> [What to work on] Without changing anything, copy out each entry.

> [Information provided]
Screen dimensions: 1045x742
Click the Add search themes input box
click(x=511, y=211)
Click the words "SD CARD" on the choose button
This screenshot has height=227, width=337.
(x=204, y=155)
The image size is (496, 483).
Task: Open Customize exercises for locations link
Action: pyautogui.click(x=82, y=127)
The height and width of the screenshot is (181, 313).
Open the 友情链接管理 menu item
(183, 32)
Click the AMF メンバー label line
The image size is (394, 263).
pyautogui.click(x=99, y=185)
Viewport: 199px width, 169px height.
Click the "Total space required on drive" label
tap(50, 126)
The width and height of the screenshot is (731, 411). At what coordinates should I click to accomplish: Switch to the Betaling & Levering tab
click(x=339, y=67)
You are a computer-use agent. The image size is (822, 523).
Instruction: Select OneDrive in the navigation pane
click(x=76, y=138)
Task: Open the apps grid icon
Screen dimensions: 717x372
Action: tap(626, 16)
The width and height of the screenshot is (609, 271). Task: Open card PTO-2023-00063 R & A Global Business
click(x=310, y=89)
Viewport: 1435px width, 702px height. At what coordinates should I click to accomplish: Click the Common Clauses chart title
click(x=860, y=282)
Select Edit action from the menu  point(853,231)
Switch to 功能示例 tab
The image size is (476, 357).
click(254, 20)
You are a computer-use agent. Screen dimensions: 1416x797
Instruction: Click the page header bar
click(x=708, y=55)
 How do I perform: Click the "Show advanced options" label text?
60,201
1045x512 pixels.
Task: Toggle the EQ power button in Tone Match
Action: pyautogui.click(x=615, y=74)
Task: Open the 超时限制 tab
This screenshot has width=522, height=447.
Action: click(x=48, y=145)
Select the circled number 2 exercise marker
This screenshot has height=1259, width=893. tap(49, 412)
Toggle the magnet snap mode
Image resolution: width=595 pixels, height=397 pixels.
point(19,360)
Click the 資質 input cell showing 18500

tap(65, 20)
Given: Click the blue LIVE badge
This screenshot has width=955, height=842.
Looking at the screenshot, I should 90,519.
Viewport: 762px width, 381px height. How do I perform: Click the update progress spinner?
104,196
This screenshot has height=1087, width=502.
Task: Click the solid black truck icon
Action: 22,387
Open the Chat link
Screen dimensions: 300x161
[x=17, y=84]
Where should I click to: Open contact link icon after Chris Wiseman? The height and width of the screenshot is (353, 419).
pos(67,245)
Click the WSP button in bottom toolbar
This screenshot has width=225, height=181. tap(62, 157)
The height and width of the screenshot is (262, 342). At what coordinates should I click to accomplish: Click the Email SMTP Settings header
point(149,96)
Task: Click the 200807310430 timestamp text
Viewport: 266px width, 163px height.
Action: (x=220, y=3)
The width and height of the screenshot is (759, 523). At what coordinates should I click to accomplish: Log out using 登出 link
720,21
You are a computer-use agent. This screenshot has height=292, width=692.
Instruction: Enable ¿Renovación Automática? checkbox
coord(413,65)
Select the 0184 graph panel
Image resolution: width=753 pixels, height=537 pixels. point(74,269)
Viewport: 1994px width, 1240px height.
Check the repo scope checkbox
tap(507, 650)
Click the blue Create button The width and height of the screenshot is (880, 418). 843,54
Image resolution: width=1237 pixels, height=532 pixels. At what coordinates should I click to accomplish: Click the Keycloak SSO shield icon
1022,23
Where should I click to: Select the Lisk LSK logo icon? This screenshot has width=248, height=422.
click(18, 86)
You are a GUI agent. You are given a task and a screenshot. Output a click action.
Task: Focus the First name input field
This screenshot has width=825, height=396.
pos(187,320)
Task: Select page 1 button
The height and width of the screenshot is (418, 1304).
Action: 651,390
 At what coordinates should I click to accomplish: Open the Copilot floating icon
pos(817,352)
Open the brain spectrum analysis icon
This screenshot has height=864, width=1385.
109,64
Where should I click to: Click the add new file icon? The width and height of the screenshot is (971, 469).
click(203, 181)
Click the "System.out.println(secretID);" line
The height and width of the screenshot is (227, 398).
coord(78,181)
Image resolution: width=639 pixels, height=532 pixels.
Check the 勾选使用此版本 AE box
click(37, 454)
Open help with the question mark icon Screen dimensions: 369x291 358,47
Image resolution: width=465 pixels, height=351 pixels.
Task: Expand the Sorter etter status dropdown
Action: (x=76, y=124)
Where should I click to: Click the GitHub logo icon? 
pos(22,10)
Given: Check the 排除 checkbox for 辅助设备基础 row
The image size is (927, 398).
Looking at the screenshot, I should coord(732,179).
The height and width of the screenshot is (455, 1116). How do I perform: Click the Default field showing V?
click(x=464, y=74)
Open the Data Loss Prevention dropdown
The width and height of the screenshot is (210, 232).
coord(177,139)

> [Solution below]
Screen dimensions: 1045x742
Click the Add search themes input box
click(x=511, y=211)
Click the words "SD CARD" on the choose button
This screenshot has height=227, width=337.
(x=204, y=155)
The image size is (496, 483).
Task: Open Customize exercises for locations link
Action: pyautogui.click(x=82, y=127)
The height and width of the screenshot is (181, 313).
Open the 友情链接管理 menu item
(183, 32)
Click the AMF メンバー label line
The image size is (394, 263).
pyautogui.click(x=99, y=185)
Viewport: 199px width, 169px height.
Click the "Total space required on drive" label
tap(50, 126)
The width and height of the screenshot is (731, 411). At what coordinates should I click to accomplish: Switch to the Betaling & Levering tab
click(x=339, y=67)
You are a computer-use agent. The image size is (822, 523).
Instruction: Select OneDrive in the navigation pane
click(x=76, y=138)
Task: Open the apps grid icon
Screen dimensions: 717x372
Action: tap(626, 16)
The width and height of the screenshot is (609, 271). Task: Open card PTO-2023-00063 R & A Global Business
click(x=310, y=89)
Viewport: 1435px width, 702px height. At what coordinates should I click to accomplish: Click the Common Clauses chart title
click(x=860, y=282)
Select Edit action from the menu  point(853,231)
Switch to 功能示例 tab
The image size is (476, 357).
click(254, 20)
You are a computer-use agent. Screen dimensions: 1416x797
Instruction: Click the page header bar
click(x=708, y=55)
 How do I perform: Click the "Show advanced options" label text?
60,201
1045x512 pixels.
Task: Toggle the EQ power button in Tone Match
Action: pyautogui.click(x=615, y=74)
Task: Open the 超时限制 tab
This screenshot has width=522, height=447.
Action: click(x=48, y=145)
Select the circled number 2 exercise marker
This screenshot has height=1259, width=893. tap(49, 412)
Toggle the magnet snap mode
Image resolution: width=595 pixels, height=397 pixels.
point(19,360)
Click the 資質 input cell showing 18500

tap(65, 20)
Given: Click the blue LIVE badge
This screenshot has width=955, height=842.
Looking at the screenshot, I should 90,519.
Viewport: 762px width, 381px height. How do I perform: Click the update progress spinner?
104,196
This screenshot has height=1087, width=502.
Task: Click the solid black truck icon
Action: 22,387
Open the Chat link
Screen dimensions: 300x161
[x=17, y=84]
Where should I click to: Open contact link icon after Chris Wiseman? The height and width of the screenshot is (353, 419).
pos(67,245)
Click the WSP button in bottom toolbar
This screenshot has width=225, height=181. tap(62, 157)
The height and width of the screenshot is (262, 342). At what coordinates should I click to accomplish: Click the Email SMTP Settings header
point(149,96)
Task: Click the 200807310430 timestamp text
Viewport: 266px width, 163px height.
Action: (x=220, y=3)
The width and height of the screenshot is (759, 523). At what coordinates should I click to accomplish: Log out using 登出 link
720,21
You are a computer-use agent. This screenshot has height=292, width=692.
Instruction: Enable ¿Renovación Automática? checkbox
coord(413,65)
Select the 0184 graph panel
Image resolution: width=753 pixels, height=537 pixels. point(74,269)
Viewport: 1994px width, 1240px height.
Check the repo scope checkbox
tap(507, 650)
Click the blue Create button The width and height of the screenshot is (880, 418). 843,54
Image resolution: width=1237 pixels, height=532 pixels. At what coordinates should I click to accomplish: Click the Keycloak SSO shield icon
1022,23
Where should I click to: Select the Lisk LSK logo icon? This screenshot has width=248, height=422.
click(18, 86)
You are a GUI agent. You are given a task and a screenshot. Output a click action.
Task: Focus the First name input field
This screenshot has width=825, height=396.
pos(187,320)
Task: Select page 1 button
The height and width of the screenshot is (418, 1304).
Action: 651,390
 At what coordinates should I click to accomplish: Open the Copilot floating icon
pos(817,352)
Open the brain spectrum analysis icon
This screenshot has height=864, width=1385.
109,64
Where should I click to: Click the add new file icon? The width and height of the screenshot is (971, 469).
click(203, 181)
Click the "System.out.println(secretID);" line
The height and width of the screenshot is (227, 398).
coord(78,181)
Image resolution: width=639 pixels, height=532 pixels.
Check the 勾选使用此版本 AE box
click(37, 454)
Open help with the question mark icon Screen dimensions: 369x291 358,47
Image resolution: width=465 pixels, height=351 pixels.
Task: Expand the Sorter etter status dropdown
Action: (x=76, y=124)
Where should I click to: Click the GitHub logo icon? 
pos(22,10)
Given: Check the 排除 checkbox for 辅助设备基础 row
The image size is (927, 398).
Looking at the screenshot, I should coord(732,179).
The height and width of the screenshot is (455, 1116). How do I perform: Click the Default field showing V?
click(x=464, y=74)
Open the Data Loss Prevention dropdown
The width and height of the screenshot is (210, 232).
coord(177,139)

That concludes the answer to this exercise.